# Task goal
Please copy out each of the following entries line for line, keeping every word, number and symbol unchanged.

# Task input
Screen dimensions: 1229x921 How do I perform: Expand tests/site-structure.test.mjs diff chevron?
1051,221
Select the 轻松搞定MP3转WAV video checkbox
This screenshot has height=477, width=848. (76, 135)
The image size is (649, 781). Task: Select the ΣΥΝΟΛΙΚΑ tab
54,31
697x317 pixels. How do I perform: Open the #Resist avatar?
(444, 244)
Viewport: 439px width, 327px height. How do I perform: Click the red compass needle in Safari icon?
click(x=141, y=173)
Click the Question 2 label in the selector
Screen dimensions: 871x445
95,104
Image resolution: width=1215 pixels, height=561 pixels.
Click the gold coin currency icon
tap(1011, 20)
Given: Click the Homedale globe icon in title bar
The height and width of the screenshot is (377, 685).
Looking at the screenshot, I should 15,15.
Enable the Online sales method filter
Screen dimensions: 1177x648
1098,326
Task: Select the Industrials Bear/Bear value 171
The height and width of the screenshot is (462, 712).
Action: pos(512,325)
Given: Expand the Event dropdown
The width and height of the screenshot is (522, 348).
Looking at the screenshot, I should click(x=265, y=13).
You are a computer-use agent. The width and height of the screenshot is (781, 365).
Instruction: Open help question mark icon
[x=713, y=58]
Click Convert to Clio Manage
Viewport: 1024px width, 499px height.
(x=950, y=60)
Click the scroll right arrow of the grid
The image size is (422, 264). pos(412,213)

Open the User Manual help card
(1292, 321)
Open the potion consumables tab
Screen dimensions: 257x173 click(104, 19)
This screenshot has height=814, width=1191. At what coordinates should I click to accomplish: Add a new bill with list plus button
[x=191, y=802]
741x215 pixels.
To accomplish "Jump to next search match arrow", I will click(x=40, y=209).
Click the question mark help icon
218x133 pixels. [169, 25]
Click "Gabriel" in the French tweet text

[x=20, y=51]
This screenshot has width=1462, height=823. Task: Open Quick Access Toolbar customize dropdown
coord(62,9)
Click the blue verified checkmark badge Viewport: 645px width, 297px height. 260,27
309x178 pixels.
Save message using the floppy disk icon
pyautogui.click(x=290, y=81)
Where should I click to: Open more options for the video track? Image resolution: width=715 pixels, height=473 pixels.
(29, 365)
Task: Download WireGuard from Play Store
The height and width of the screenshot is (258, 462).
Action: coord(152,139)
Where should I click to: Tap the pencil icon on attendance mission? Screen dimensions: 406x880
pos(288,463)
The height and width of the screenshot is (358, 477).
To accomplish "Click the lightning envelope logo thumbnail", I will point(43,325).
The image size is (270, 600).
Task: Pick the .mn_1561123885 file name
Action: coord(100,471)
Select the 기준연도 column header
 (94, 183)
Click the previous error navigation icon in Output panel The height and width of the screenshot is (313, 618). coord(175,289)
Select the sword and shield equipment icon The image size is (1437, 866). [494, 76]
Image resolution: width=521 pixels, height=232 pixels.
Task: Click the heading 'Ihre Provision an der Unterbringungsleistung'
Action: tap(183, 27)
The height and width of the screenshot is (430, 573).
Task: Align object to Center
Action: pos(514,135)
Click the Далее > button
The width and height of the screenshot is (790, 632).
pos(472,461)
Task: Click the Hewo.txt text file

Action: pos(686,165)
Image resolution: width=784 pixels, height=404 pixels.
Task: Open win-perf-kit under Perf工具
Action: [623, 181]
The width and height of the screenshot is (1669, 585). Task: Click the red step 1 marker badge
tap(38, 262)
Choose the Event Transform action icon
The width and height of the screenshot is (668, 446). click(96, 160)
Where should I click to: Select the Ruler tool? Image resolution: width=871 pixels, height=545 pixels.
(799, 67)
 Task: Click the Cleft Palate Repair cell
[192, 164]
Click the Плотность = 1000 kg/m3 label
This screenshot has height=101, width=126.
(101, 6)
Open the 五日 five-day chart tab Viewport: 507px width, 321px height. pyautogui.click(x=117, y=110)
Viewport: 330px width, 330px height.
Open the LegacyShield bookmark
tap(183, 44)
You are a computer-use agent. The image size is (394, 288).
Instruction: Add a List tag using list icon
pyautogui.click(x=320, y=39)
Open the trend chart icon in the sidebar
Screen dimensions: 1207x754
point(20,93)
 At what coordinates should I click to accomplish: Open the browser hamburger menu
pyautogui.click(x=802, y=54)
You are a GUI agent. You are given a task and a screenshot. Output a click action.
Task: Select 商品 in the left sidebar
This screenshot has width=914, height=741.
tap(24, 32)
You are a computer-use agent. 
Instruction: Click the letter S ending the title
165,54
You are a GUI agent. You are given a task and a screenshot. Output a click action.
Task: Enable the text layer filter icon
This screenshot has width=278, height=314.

# Reply to the exercise
Screen dimensions: 1229x921 How do I perform: Expand tests/site-structure.test.mjs diff chevron?
1051,221
Select the 轻松搞定MP3转WAV video checkbox
This screenshot has height=477, width=848. (76, 135)
The image size is (649, 781). Task: Select the ΣΥΝΟΛΙΚΑ tab
54,31
697x317 pixels. How do I perform: Open the #Resist avatar?
(444, 244)
Viewport: 439px width, 327px height. How do I perform: Click the red compass needle in Safari icon?
click(x=141, y=173)
Click the Question 2 label in the selector
Screen dimensions: 871x445
95,104
Image resolution: width=1215 pixels, height=561 pixels.
Click the gold coin currency icon
tap(1011, 20)
Given: Click the Homedale globe icon in title bar
The height and width of the screenshot is (377, 685).
Looking at the screenshot, I should 15,15.
Enable the Online sales method filter
Screen dimensions: 1177x648
1098,326
Task: Select the Industrials Bear/Bear value 171
The height and width of the screenshot is (462, 712).
Action: pos(512,325)
Given: Expand the Event dropdown
The width and height of the screenshot is (522, 348).
Looking at the screenshot, I should click(x=265, y=13).
You are a computer-use agent. The width and height of the screenshot is (781, 365).
Instruction: Open help question mark icon
[x=713, y=58]
Click Convert to Clio Manage
Viewport: 1024px width, 499px height.
(x=950, y=60)
Click the scroll right arrow of the grid
The image size is (422, 264). pos(412,213)

Open the User Manual help card
(1292, 321)
Open the potion consumables tab
Screen dimensions: 257x173 click(104, 19)
This screenshot has height=814, width=1191. At what coordinates should I click to accomplish: Add a new bill with list plus button
[x=191, y=802]
741x215 pixels.
To accomplish "Jump to next search match arrow", I will click(x=40, y=209).
Click the question mark help icon
218x133 pixels. [169, 25]
Click "Gabriel" in the French tweet text

[x=20, y=51]
This screenshot has width=1462, height=823. Task: Open Quick Access Toolbar customize dropdown
coord(62,9)
Click the blue verified checkmark badge Viewport: 645px width, 297px height. 260,27
309x178 pixels.
Save message using the floppy disk icon
pyautogui.click(x=290, y=81)
Where should I click to: Open more options for the video track? Image resolution: width=715 pixels, height=473 pixels.
(29, 365)
Task: Download WireGuard from Play Store
The height and width of the screenshot is (258, 462).
Action: coord(152,139)
Where should I click to: Tap the pencil icon on attendance mission? Screen dimensions: 406x880
pos(288,463)
The height and width of the screenshot is (358, 477).
To accomplish "Click the lightning envelope logo thumbnail", I will point(43,325).
The image size is (270, 600).
Task: Pick the .mn_1561123885 file name
Action: coord(100,471)
Select the 기준연도 column header
 (94, 183)
Click the previous error navigation icon in Output panel The height and width of the screenshot is (313, 618). coord(175,289)
Select the sword and shield equipment icon The image size is (1437, 866). [494, 76]
Image resolution: width=521 pixels, height=232 pixels.
Task: Click the heading 'Ihre Provision an der Unterbringungsleistung'
Action: tap(183, 27)
The height and width of the screenshot is (430, 573).
Task: Align object to Center
Action: pos(514,135)
Click the Далее > button
The width and height of the screenshot is (790, 632).
pos(472,461)
Task: Click the Hewo.txt text file

Action: pos(686,165)
Image resolution: width=784 pixels, height=404 pixels.
Task: Open win-perf-kit under Perf工具
Action: [623, 181]
The width and height of the screenshot is (1669, 585). Task: Click the red step 1 marker badge
tap(38, 262)
Choose the Event Transform action icon
The width and height of the screenshot is (668, 446). click(96, 160)
Where should I click to: Select the Ruler tool? Image resolution: width=871 pixels, height=545 pixels.
(799, 67)
 Task: Click the Cleft Palate Repair cell
[192, 164]
Click the Плотность = 1000 kg/m3 label
This screenshot has height=101, width=126.
(101, 6)
Open the 五日 five-day chart tab Viewport: 507px width, 321px height. pyautogui.click(x=117, y=110)
Viewport: 330px width, 330px height.
Open the LegacyShield bookmark
tap(183, 44)
You are a computer-use agent. The image size is (394, 288).
Instruction: Add a List tag using list icon
pyautogui.click(x=320, y=39)
Open the trend chart icon in the sidebar
Screen dimensions: 1207x754
point(20,93)
 At what coordinates should I click to accomplish: Open the browser hamburger menu
pyautogui.click(x=802, y=54)
You are a GUI agent. You are given a task and a screenshot. Output a click action.
Task: Select 商品 in the left sidebar
This screenshot has width=914, height=741.
tap(24, 32)
You are a computer-use agent. 
Instruction: Click the letter S ending the title
165,54
You are a GUI agent. You are given a task and a screenshot. Output a click action.
Task: Enable the text layer filter icon
This screenshot has width=278, height=314.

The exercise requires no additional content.